EXERCISE REQUIREMENTS:
For the word "computer", find each line in the entries where it occurs and copy that line.

Screenshot grounding data:
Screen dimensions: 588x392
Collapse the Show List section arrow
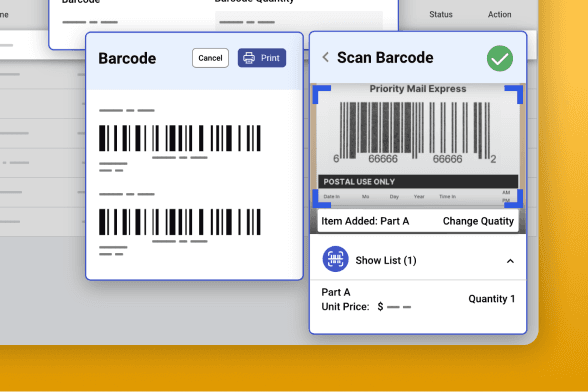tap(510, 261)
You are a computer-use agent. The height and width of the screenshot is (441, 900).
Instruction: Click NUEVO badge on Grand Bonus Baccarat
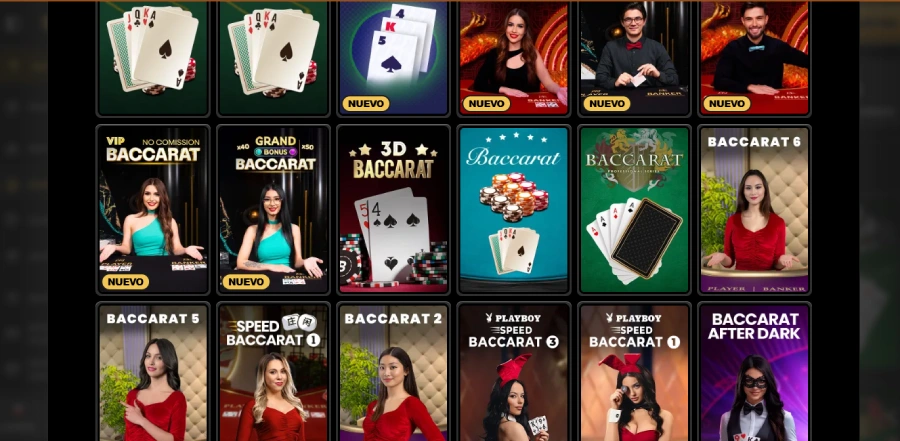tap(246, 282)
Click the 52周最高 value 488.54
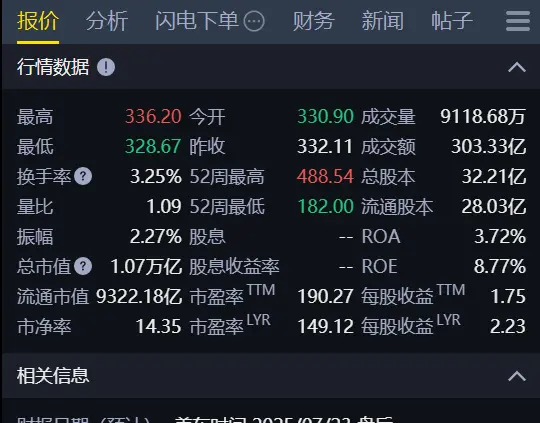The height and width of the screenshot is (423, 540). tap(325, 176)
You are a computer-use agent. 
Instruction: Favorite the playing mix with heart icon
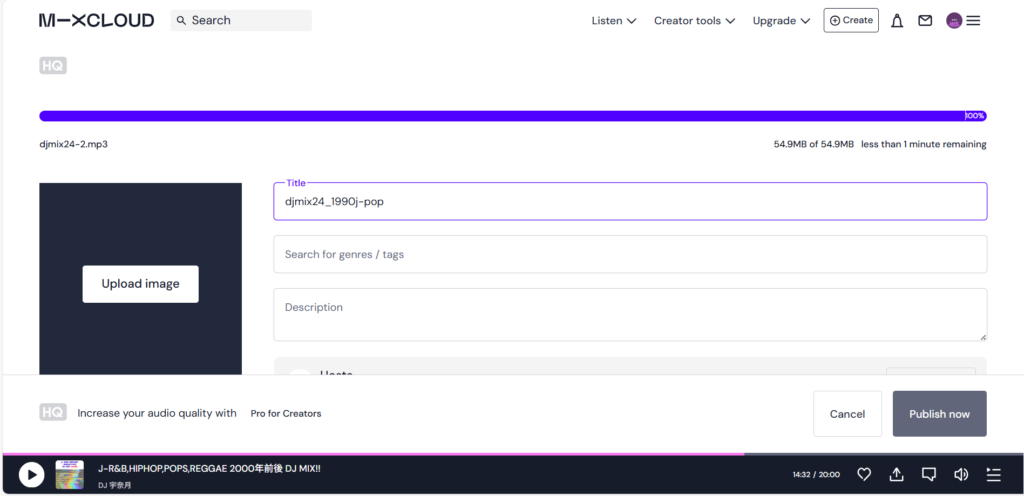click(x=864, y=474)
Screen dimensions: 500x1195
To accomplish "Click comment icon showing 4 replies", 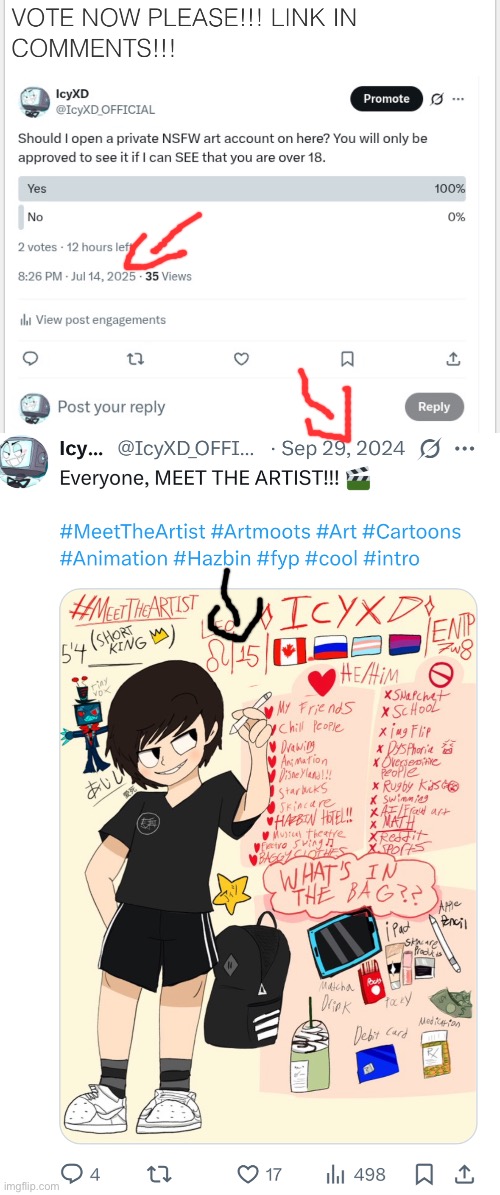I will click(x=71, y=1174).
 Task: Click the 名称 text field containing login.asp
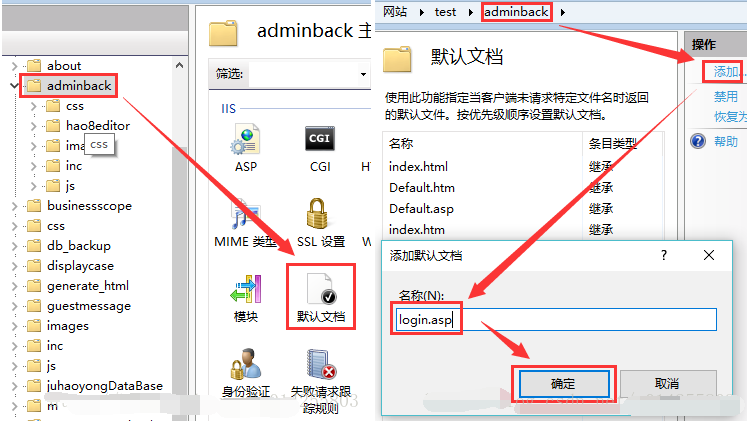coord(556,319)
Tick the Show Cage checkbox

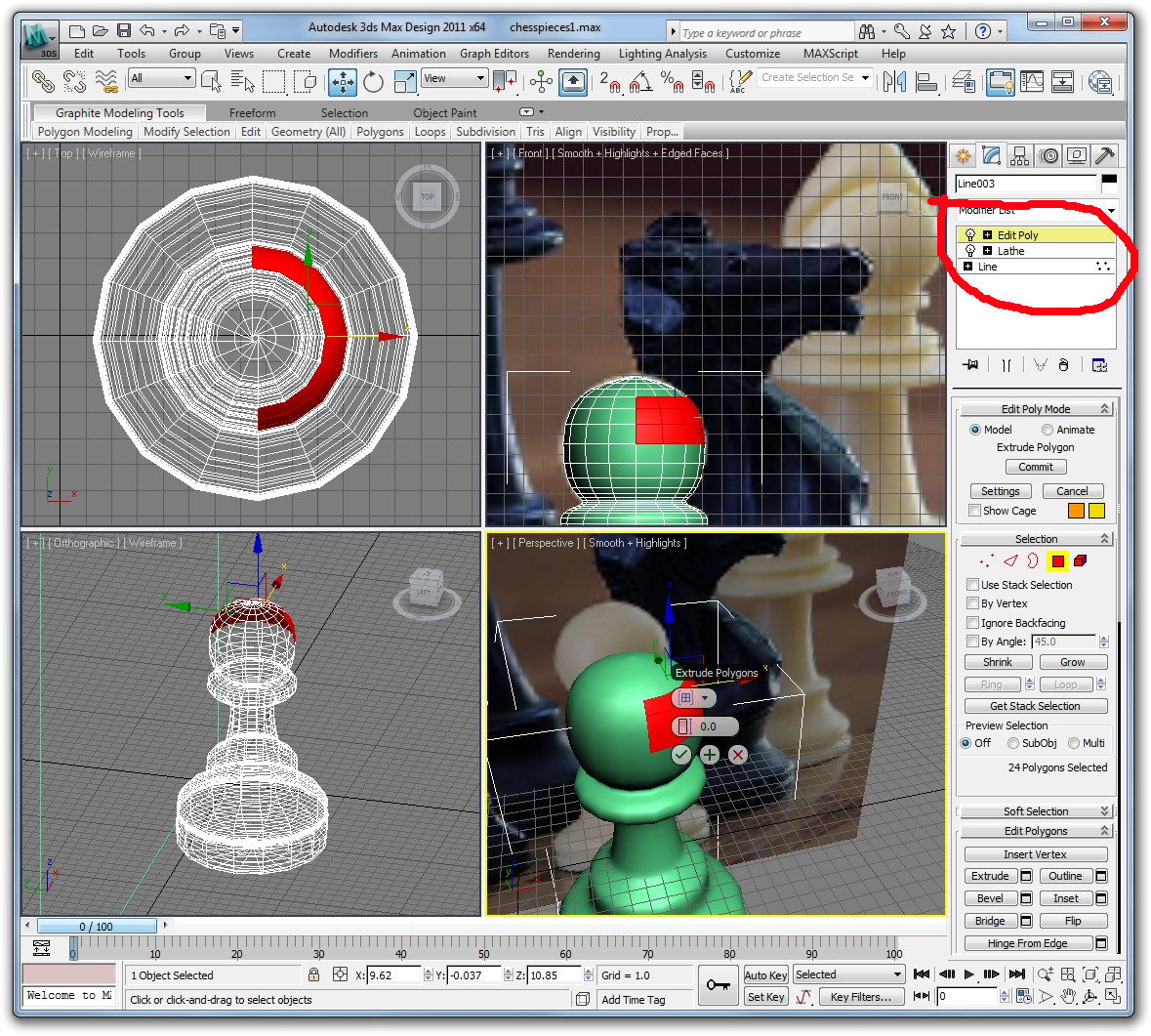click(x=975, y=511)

WRITTEN ANSWER:
You are a computer-use agent. The height and width of the screenshot is (441, 900).
You are a computer-use agent. 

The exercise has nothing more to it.